## Begin
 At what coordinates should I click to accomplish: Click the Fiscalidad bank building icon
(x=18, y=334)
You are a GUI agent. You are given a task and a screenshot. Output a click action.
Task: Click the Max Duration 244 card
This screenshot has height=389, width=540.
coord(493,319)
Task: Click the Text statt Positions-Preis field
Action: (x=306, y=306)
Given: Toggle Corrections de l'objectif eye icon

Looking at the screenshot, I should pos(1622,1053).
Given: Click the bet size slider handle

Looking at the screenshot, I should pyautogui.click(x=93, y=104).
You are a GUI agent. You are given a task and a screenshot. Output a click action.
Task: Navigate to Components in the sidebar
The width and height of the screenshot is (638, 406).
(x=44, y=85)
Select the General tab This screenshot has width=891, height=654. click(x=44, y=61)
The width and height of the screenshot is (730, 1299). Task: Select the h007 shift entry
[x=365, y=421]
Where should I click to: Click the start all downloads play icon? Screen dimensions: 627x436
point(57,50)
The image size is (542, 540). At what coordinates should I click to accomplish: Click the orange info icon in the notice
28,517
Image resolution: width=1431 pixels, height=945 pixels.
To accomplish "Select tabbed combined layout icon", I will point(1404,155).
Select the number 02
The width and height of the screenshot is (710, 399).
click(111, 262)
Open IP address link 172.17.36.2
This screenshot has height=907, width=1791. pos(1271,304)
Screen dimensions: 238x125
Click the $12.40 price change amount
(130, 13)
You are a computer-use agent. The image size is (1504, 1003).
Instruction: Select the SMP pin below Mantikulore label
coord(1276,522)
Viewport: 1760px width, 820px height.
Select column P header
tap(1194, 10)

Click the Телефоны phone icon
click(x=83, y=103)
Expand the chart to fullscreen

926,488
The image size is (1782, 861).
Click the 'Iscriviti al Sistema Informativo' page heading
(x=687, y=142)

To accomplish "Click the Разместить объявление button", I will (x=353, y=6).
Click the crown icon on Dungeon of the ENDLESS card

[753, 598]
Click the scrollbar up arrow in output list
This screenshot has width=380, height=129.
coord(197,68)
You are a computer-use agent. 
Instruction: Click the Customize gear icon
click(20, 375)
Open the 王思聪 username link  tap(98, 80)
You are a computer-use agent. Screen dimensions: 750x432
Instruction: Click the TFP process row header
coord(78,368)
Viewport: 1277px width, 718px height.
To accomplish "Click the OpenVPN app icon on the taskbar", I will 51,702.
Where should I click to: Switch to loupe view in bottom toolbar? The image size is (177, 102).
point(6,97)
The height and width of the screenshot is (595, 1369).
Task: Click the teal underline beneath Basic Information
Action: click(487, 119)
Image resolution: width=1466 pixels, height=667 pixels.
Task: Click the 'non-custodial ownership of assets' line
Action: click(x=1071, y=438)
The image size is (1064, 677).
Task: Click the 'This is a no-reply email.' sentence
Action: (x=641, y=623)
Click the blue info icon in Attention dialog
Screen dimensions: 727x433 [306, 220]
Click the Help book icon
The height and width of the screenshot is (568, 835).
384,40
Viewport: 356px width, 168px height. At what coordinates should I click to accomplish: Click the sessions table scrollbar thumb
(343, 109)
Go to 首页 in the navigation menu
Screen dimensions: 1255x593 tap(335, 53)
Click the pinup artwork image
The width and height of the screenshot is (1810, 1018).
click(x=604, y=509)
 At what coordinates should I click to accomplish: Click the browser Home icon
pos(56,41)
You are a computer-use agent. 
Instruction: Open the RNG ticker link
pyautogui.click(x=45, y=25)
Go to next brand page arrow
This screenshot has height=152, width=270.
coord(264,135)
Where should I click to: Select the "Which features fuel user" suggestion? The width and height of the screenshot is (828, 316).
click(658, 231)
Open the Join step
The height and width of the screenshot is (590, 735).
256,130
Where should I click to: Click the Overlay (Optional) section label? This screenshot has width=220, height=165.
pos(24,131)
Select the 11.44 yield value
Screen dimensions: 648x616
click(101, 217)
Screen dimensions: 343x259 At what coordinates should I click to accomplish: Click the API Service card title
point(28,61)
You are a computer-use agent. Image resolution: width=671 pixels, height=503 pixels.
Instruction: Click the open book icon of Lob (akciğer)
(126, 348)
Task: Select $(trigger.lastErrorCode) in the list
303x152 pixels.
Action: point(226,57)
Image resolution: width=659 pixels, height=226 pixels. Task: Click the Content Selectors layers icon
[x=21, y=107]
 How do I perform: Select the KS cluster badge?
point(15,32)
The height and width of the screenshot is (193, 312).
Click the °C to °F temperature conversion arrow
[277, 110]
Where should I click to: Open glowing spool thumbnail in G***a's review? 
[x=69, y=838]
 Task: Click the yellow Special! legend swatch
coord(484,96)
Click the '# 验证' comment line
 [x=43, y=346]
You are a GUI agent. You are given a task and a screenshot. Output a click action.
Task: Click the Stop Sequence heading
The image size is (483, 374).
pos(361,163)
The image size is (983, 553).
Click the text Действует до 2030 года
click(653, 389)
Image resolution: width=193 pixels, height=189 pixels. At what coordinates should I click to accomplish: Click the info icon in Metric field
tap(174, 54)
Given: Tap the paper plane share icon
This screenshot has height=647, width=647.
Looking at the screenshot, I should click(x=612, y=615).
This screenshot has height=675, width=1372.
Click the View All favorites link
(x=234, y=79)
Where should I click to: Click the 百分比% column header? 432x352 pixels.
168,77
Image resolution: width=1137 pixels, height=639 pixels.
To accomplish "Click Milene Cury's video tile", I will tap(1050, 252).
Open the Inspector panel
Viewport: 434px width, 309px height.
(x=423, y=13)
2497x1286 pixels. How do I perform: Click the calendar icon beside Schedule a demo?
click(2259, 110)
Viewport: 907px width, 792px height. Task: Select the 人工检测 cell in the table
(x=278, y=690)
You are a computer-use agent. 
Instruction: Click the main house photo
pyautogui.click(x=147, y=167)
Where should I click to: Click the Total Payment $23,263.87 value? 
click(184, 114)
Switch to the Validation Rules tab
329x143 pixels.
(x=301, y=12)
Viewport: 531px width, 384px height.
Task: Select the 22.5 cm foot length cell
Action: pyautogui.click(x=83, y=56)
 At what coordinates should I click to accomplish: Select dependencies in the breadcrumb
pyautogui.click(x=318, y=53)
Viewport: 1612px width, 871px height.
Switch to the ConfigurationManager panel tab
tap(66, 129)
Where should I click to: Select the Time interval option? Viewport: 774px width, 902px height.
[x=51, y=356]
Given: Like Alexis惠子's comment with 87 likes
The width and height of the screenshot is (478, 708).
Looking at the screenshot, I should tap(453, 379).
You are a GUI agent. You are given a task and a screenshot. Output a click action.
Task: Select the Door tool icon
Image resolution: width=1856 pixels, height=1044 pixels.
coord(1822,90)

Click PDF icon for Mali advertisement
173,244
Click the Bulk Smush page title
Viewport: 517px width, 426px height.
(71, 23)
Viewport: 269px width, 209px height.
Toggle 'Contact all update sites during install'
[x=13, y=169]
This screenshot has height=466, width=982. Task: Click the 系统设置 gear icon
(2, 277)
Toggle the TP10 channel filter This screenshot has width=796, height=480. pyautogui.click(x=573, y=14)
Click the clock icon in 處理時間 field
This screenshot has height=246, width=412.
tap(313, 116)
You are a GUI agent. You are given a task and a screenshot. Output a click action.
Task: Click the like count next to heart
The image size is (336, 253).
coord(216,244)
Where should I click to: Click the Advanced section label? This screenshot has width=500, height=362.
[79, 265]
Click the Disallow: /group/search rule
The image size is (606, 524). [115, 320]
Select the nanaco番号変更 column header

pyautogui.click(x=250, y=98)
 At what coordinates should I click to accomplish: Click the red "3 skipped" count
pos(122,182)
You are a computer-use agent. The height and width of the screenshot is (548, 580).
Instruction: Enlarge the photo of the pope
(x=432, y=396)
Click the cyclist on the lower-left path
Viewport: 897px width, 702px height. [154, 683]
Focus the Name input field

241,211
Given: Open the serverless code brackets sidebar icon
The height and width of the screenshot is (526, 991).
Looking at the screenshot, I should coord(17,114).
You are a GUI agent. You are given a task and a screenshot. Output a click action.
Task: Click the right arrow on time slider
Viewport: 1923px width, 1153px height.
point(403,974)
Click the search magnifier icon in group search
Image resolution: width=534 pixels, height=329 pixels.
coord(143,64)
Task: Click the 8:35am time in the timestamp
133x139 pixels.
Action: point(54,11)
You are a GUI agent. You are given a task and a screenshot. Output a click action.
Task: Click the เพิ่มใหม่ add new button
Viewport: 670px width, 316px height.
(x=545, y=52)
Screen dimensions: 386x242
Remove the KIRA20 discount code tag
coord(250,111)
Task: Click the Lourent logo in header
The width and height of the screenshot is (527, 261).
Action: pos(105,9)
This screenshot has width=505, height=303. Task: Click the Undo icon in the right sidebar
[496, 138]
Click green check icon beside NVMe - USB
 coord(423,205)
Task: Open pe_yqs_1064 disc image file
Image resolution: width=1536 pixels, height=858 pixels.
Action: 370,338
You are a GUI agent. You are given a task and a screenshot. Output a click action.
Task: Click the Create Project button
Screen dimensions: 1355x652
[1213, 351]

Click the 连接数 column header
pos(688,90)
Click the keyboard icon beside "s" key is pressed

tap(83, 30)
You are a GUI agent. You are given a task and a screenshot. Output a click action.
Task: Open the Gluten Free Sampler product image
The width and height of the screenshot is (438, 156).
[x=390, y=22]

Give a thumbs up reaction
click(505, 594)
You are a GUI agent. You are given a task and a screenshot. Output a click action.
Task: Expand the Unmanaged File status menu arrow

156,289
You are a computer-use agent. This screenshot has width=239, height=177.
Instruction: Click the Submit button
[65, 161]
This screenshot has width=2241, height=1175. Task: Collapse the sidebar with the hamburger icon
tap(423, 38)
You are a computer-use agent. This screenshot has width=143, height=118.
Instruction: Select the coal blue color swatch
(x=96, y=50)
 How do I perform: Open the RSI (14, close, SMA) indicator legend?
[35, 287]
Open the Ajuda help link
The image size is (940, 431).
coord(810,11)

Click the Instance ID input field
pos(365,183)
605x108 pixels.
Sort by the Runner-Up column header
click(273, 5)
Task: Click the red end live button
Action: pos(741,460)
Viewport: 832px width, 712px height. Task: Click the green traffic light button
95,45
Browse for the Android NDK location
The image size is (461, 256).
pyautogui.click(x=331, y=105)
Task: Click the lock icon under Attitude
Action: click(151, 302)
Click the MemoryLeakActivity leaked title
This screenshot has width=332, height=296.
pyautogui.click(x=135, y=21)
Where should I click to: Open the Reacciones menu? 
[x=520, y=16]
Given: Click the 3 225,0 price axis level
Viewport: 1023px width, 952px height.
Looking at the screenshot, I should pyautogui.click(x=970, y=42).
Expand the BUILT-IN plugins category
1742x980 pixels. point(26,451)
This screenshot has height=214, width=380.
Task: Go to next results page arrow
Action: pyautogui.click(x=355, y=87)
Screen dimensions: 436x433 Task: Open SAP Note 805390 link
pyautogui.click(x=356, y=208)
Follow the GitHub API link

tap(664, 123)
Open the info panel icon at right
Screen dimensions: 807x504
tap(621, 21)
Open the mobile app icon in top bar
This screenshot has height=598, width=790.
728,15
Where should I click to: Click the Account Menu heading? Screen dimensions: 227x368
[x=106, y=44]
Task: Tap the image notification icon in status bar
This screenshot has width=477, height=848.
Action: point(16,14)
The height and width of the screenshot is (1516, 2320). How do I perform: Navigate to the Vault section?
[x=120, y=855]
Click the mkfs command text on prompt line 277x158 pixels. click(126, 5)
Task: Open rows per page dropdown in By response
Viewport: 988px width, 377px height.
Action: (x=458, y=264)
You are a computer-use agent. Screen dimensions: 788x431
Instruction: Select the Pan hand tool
## End
(Description of the task): Reproduce verbatim the entries starting at the line containing "Click the Instance ID input field" and ending at the line containing "Click the mkfs", both lines included.

(Expected output):
Click the Instance ID input field
pos(365,183)
605x108 pixels.
Sort by the Runner-Up column header
click(273, 5)
Task: Click the red end live button
Action: pos(741,460)
Viewport: 832px width, 712px height. Task: Click the green traffic light button
95,45
Browse for the Android NDK location
The image size is (461, 256).
pyautogui.click(x=331, y=105)
Task: Click the lock icon under Attitude
Action: click(151, 302)
Click the MemoryLeakActivity leaked title
This screenshot has width=332, height=296.
pyautogui.click(x=135, y=21)
Where should I click to: Open the Reacciones menu? 
[x=520, y=16]
Given: Click the 3 225,0 price axis level
Viewport: 1023px width, 952px height.
Looking at the screenshot, I should pyautogui.click(x=970, y=42).
Expand the BUILT-IN plugins category
1742x980 pixels. point(26,451)
This screenshot has height=214, width=380.
Task: Go to next results page arrow
Action: pyautogui.click(x=355, y=87)
Screen dimensions: 436x433 Task: Open SAP Note 805390 link
pyautogui.click(x=356, y=208)
Follow the GitHub API link

tap(664, 123)
Open the info panel icon at right
Screen dimensions: 807x504
tap(621, 21)
Open the mobile app icon in top bar
This screenshot has height=598, width=790.
728,15
Where should I click to: Click the Account Menu heading? Screen dimensions: 227x368
[x=106, y=44]
Task: Tap the image notification icon in status bar
This screenshot has width=477, height=848.
Action: point(16,14)
The height and width of the screenshot is (1516, 2320). How do I perform: Navigate to the Vault section?
[x=120, y=855]
Click the mkfs command text on prompt line 277x158 pixels. click(126, 5)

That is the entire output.